Related: Types of GST invoices, GST-compliant invoices for small businesses, and the GST glossary.
Frequently asked questions
- What is the difference between CGST, SGST, and IGST?
- CGST and SGST apply together on intrastate supplies: the Centre collects CGST and the State collects SGST, each usually half of the combined GST rate. IGST applies on interstate supplies and imports (along with customs duty on imported goods); it is collected by the Centre and later shared with states under a formula.
- How do I know if my supply is intrastate or interstate?
- Broadly, if the supplier’s location and the place of supply (where the goods or services are consumed) are in the same state or union territory, it is intrastate (CGST + SGST).
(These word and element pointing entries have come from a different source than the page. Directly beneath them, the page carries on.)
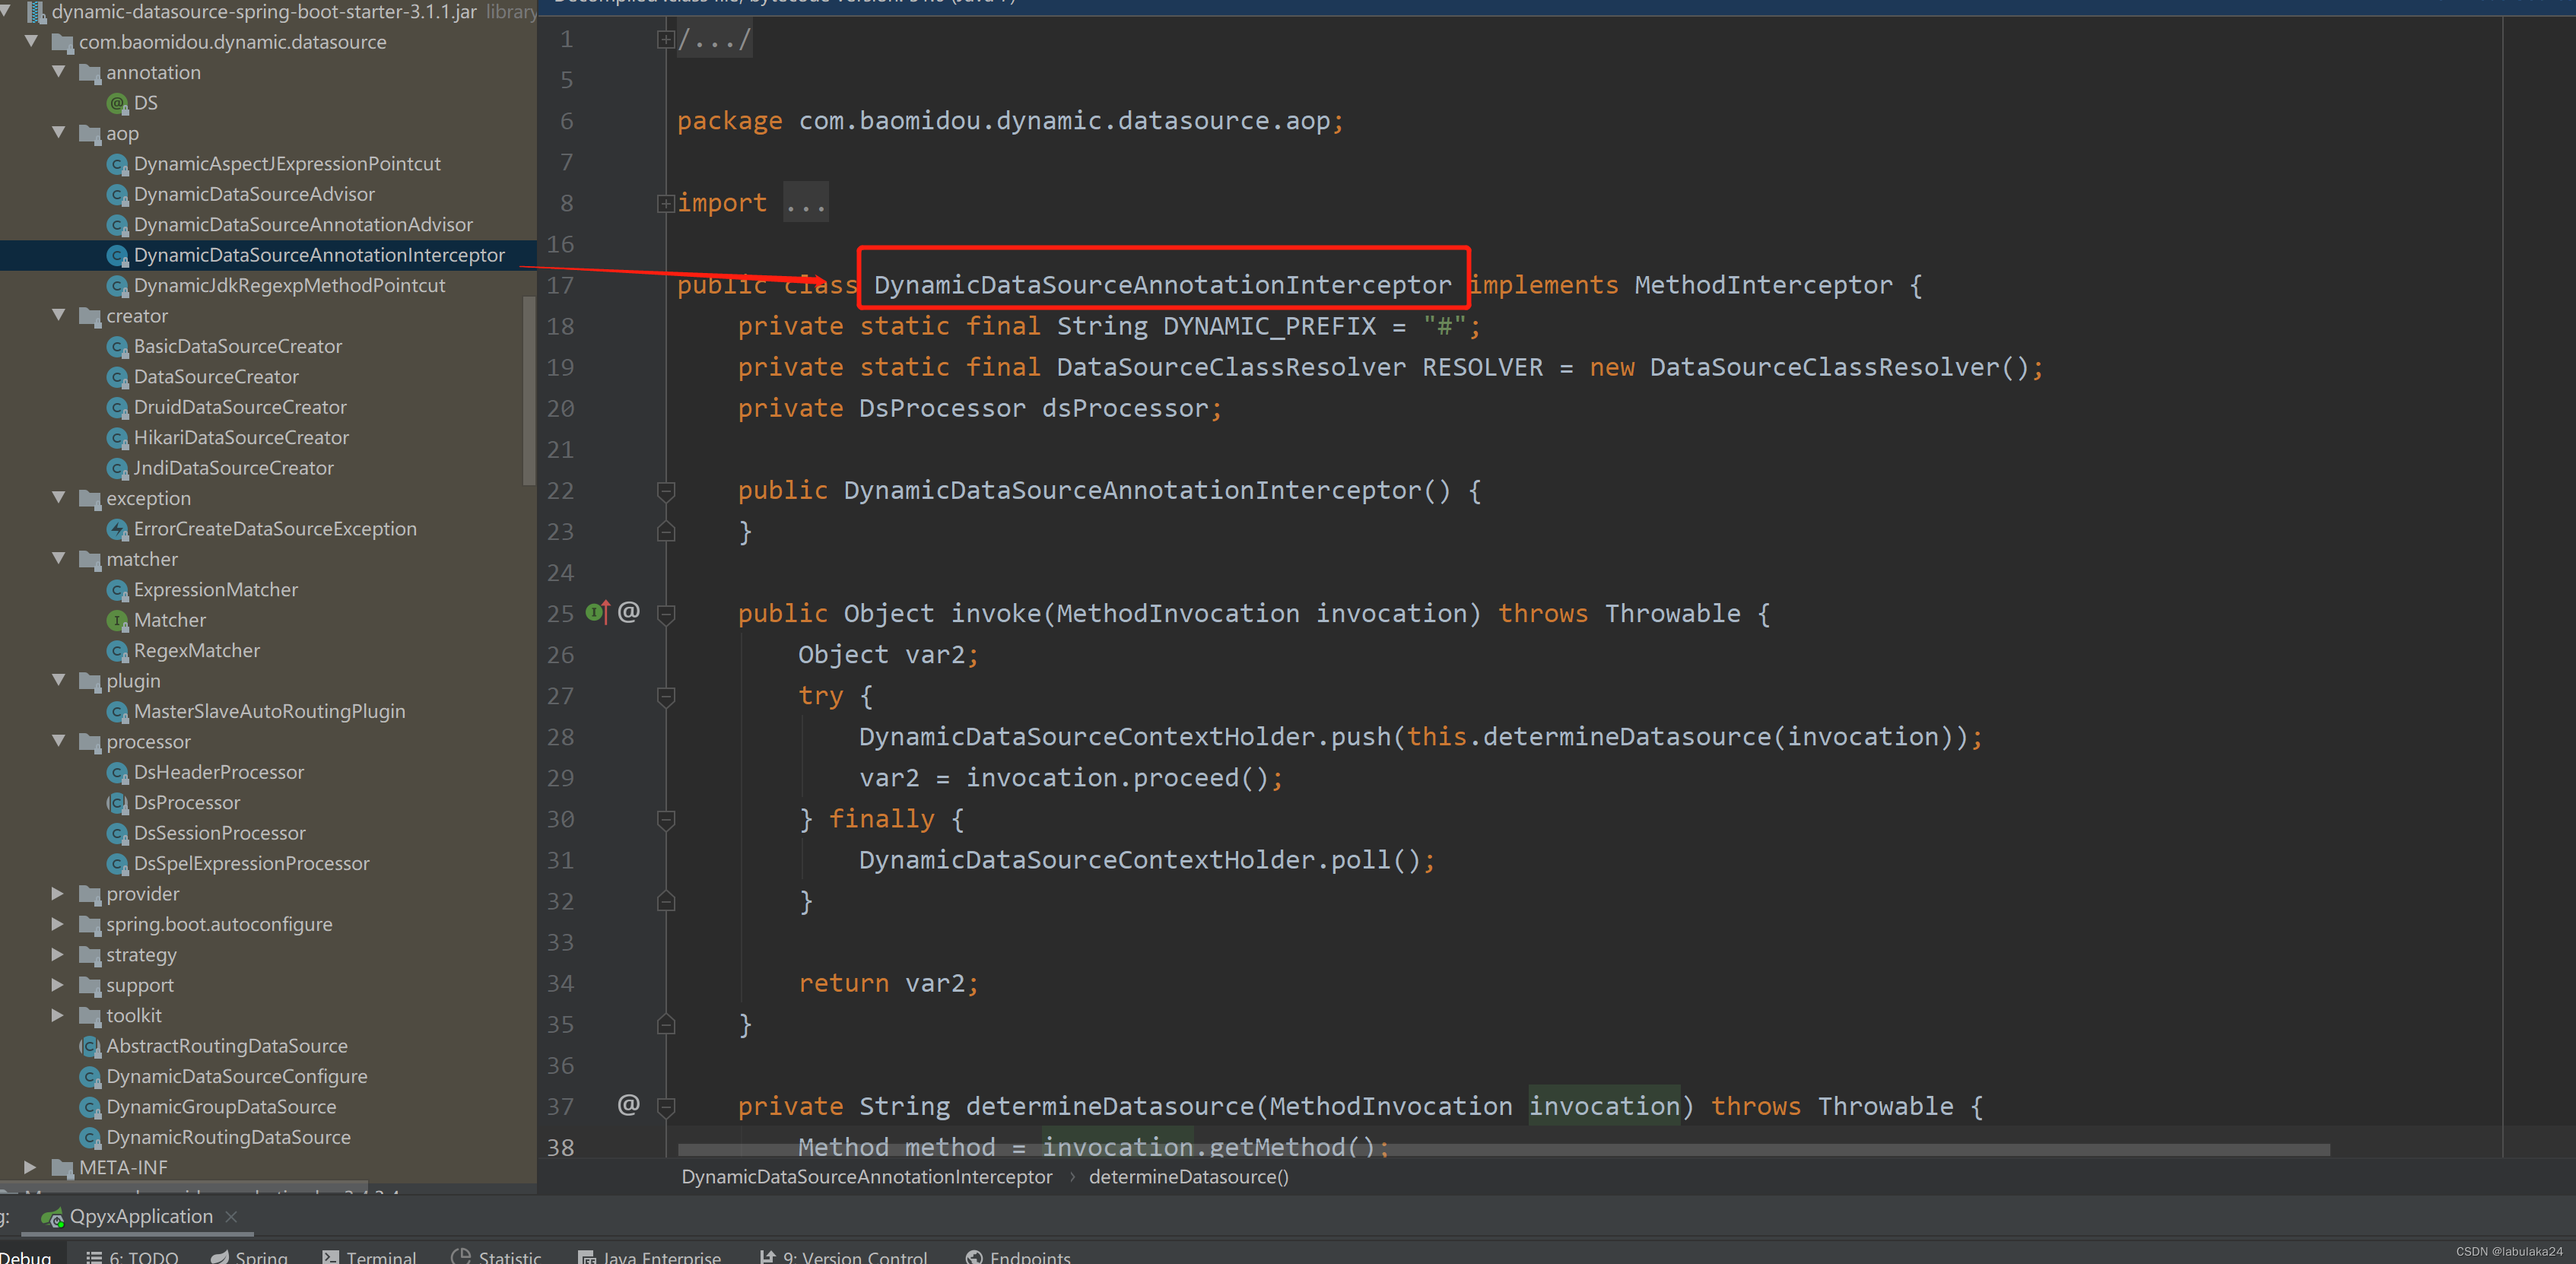Close the QpyxApplication debug tab
Viewport: 2576px width, 1264px height.
point(232,1216)
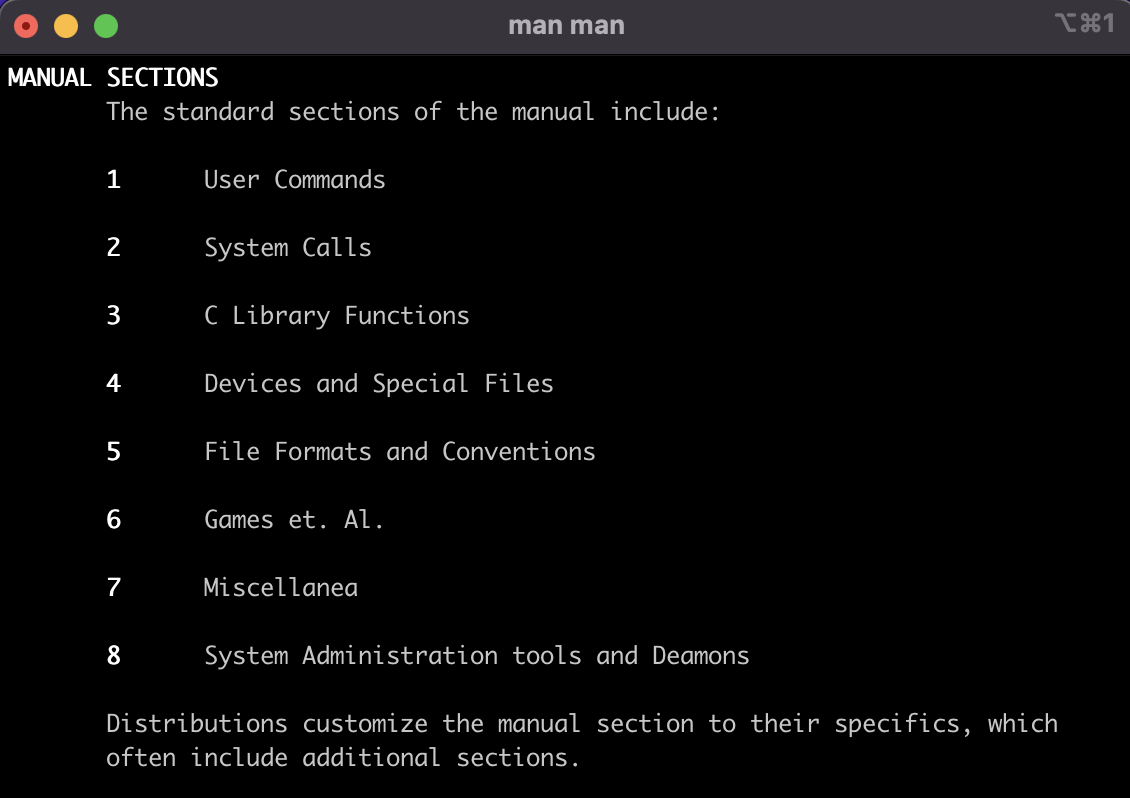Click section number 5
This screenshot has width=1130, height=798.
click(x=114, y=452)
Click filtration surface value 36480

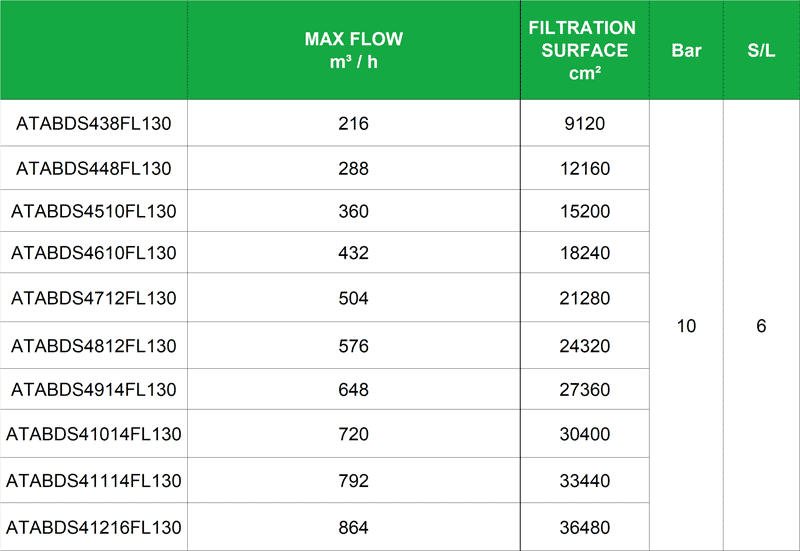(585, 527)
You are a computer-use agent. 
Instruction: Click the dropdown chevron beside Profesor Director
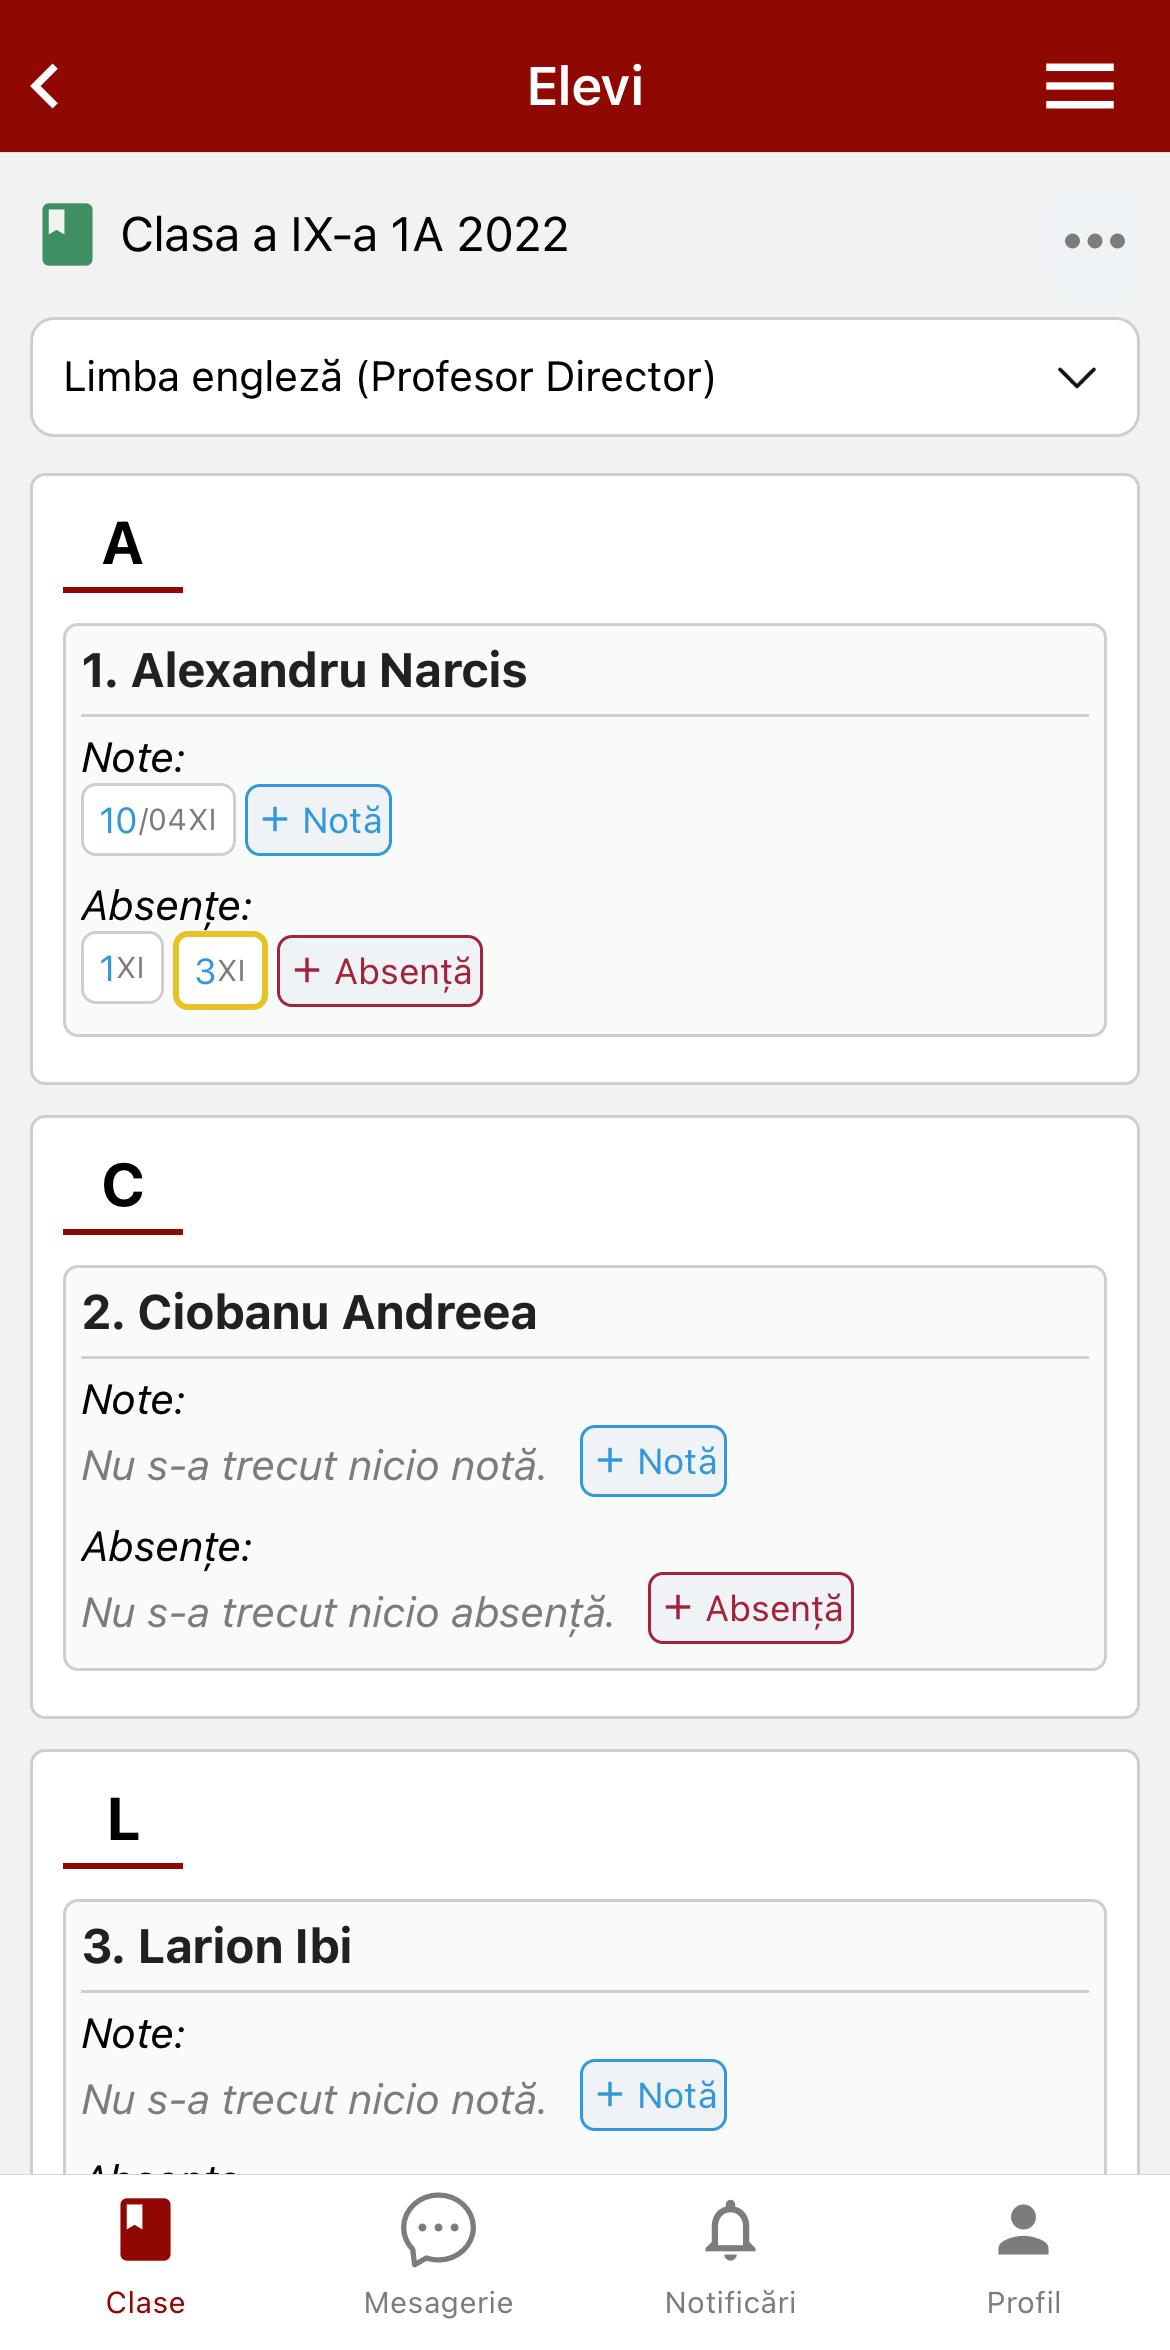pyautogui.click(x=1077, y=378)
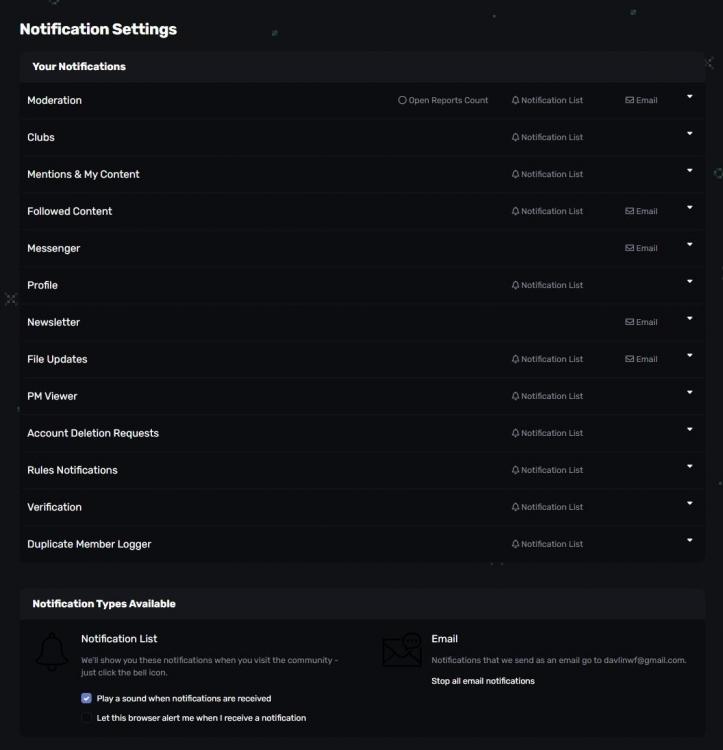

If they are in different states/UTs, it is interstate (IGST). The exact determination follows GST law and place-of-supply rules; use your GSTIN, addresses, and transaction facts or consult a tax professional for edge cases.
- Why is the total tax the same for 18% intrastate vs 18% interstate?
- For a standard taxable supply, the headline rate (e.g. 18%) is the same economic burden: intrastate splits it into CGST 9% + SGST 9% on the taxable value; interstate charges IGST 18% on the same base. The split is about which statutes collect the tax, not about charging double tax.
- Are exports charged GST?
- Exports are generally treated as zero-rated supplies. You do not charge GST on the export invoice in the usual way; you may supply under a Letter of Undertaking (LUT) without paying IGST, or pay IGST and claim refund. Procedures and documentation matter—follow CBIC guidelines and your CA’s advice.
- What taxes apply on imports?
- Imported goods typically attract customs duty (as applicable) and IGST on imports. Imported services are also taxed under GST rules. Rates and exemptions change; verify current notifications for your HSN/SAC and country.